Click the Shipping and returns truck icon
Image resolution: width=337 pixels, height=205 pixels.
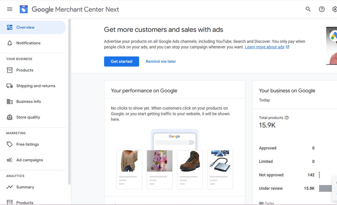tap(10, 86)
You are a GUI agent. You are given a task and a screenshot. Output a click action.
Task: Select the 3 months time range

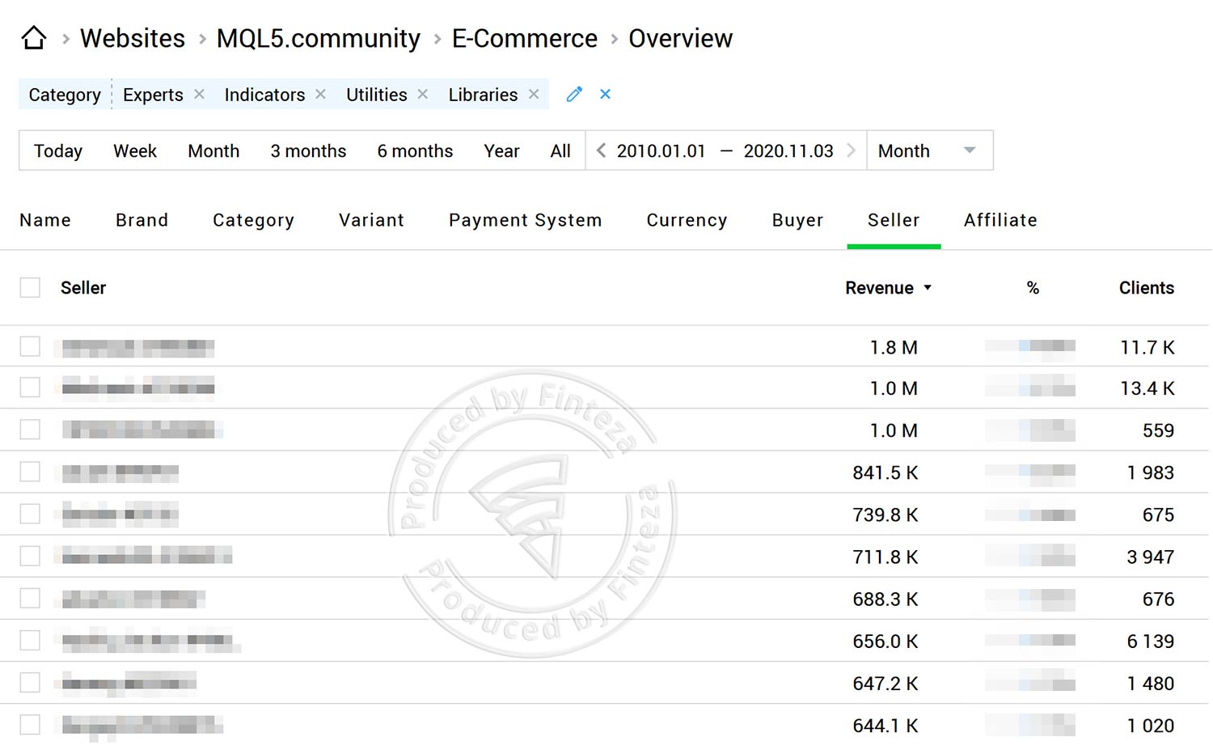point(308,151)
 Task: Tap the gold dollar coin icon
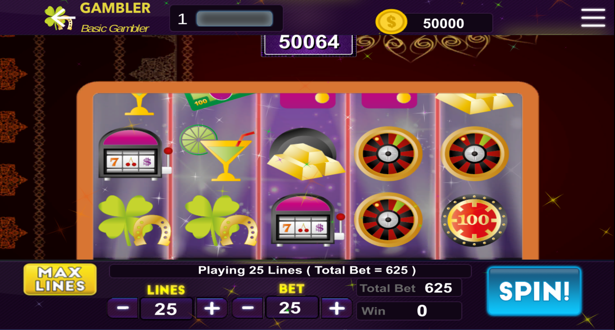[x=391, y=22]
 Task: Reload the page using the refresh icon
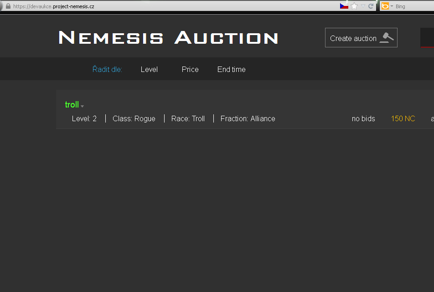pyautogui.click(x=371, y=6)
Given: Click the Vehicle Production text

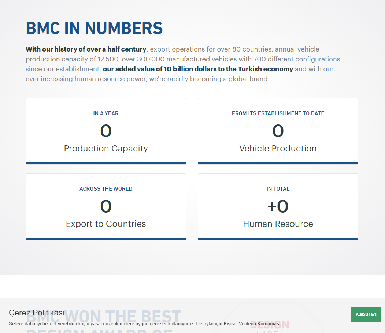Looking at the screenshot, I should point(278,149).
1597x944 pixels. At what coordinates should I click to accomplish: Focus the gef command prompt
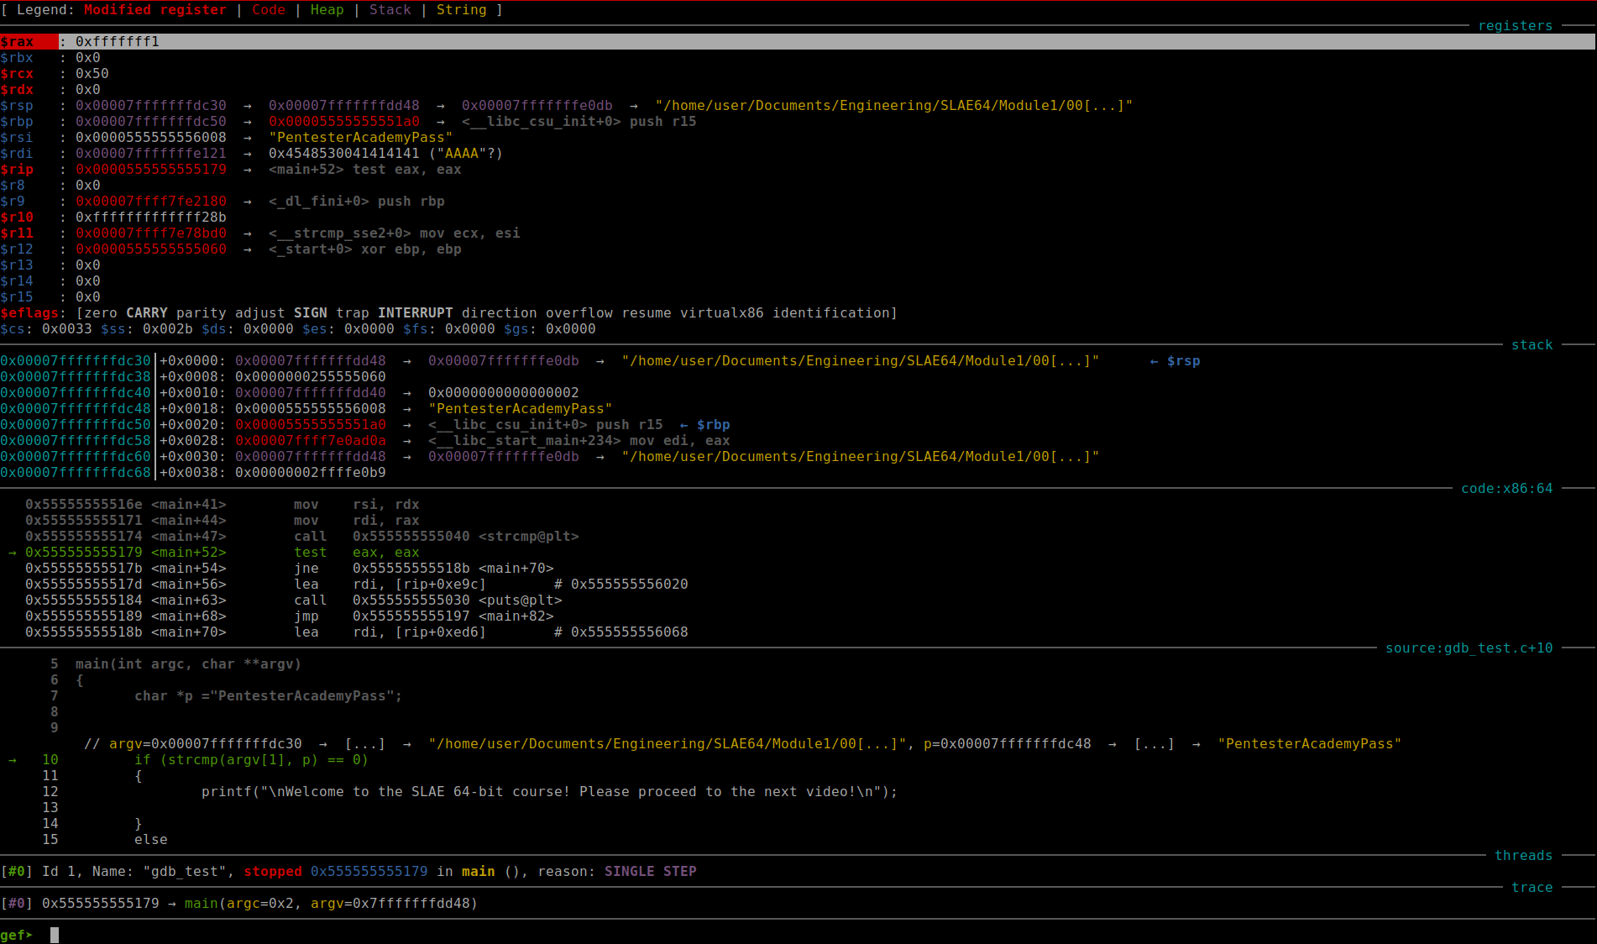point(55,936)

-*-

--- EXERCISE GOAL ---
Line by line and exactly, reproduce the span from the line with "Image resolution: width=337" through the end of the data above, both ends included, with pictures left out.

--- WRITTEN ANSWER ---
Image resolution: width=337 pixels, height=205 pixels.
tap(10, 86)
You are a GUI agent. You are given a task and a screenshot. Output a click action.
Task: Select the 3 months time range

point(308,151)
 Task: Tap the gold dollar coin icon
[x=391, y=22]
 Task: Reload the page using the refresh icon
pyautogui.click(x=371, y=6)
Given: Click the Vehicle Production text

Looking at the screenshot, I should point(278,149).
1597x944 pixels. At what coordinates should I click to accomplish: Focus the gef command prompt
point(55,936)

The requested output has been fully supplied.